You have probably already heard of Guanxi, the Chinese version of using and maintaining “connections.” It is one of the central concepts driving interpersonal and business relations alike here in China. The rapid modernization with all its advantages and shortcomings that China has experienced in the past decades has not changed the influence of that fundamental idea. Quite the opposite: in times when the official motto is to become rich (by whatever means possible), the Guanxi factor looms large.
So what does that mean for you as a foreigner who is trying to establish his own business in China? Well, first of all, there are clearly some disadvantages to overcome: you are not on your home turf and that will never change (with the possible exception of when you are marrying into a powerful Chinese family).
Remember: you will always stay a “Laowai”
Even though you may be able to grow your business and are interacting successfully with Chinese customers and employees, you will always remain a laowai – a foreigner. Even if you have lived here for decades and your mandarin is impeccable, this will still hold true. And as is the case for most people, it is easier to establish close personal connections with people from your own home country. Hence, you may very well find yourself at the short end of the stick – you just couldn’t match the connections of your Chinese competitor.
But there is no reason to despair. What you need to do is develop your own form of relationships and connections. We call it the “Western Guanxi.” Essentially, what you want to do is follow a two-fold approach: first, you should try and use the tight-nit expatriate community to your advantage by cultivating close personal and business relationships with other Westerners.
This will happen quite naturally as expatriates in China (as in other countries) tend to stick together and are often willing to provide extremely useful advice and (more) connections. Second, you will want to try to establish your own network of Chinese friends. This is much harder – or rather, it is easy to neglect that part, especially if you do not speak the language.
However, even if your Chinese skills are limited, it is possible to make great Chinese friends. If you are lucky, you will be able to get your own “da ge” or elder brother, someone who protects you and steps in for you when the going gets tough.
Consider, for example, a recent case from one of my friends from the creative industry. My friend had managed to win a major contract with a large Chinese television network but had failed to pay close attention to the legal small print of the contract. The contract stipulated that he provide the client with a special fapiao (Chinese invoice) that only large companies are able to issue.

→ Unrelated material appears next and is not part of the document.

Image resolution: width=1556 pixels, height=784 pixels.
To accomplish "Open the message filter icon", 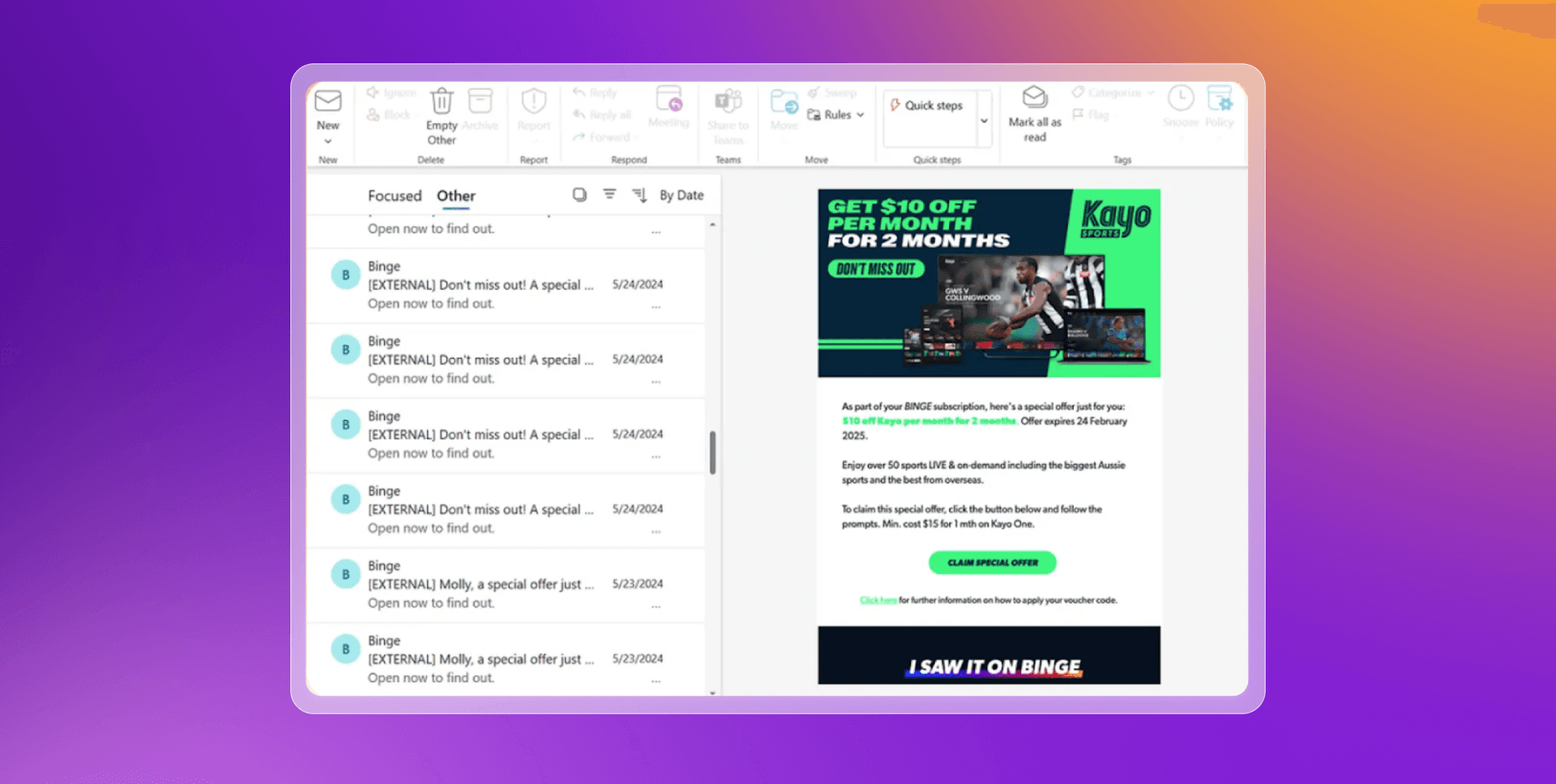I will pos(609,194).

After weeks of back and forth, he decided to call his da ge (a Chinese businessman and friend whom he had know for years) and ask for a favor. His da ge couldn’t provide the fapiao himself but had his own Guanxi to rely on. After a couple of phone calls, a Chinese company had been found in whose name the fapiao could be processed. Welcome to the wonderful world of Guanxi.
Building your own “Western Guanxi”
Of course, building your own “Western Guanxi” takes time and energy. But if you do it well, it will surely pay off sooner than you think. Here are a couple of things to remember when establishing your network:
Don’t only get in touch with people when you want something from them. Stop by for a coffee or tea just to chitchat – and, especially when it is a client or business partner, deliberately do not mention business.
Ask the people in your network how their families are doing. Chinese people love that!
See how you can proactively help others (Westerners and Chinese). It’s a good investment!
Try not to hang out with the same group of people all the time. Be open and try tapping into new networks.
Bring back small presents when you go abroad. While people will feel compelled to give you something in return, it also shows that you are a thoughtful person who remembered his/her friends.
Spend time with your network. It doesn’t work if they feel that you scheduled a five minute slot in your calendar.
While this list is by no means exhaustive, it should give you a couple of guidelines to start with. Happy networking!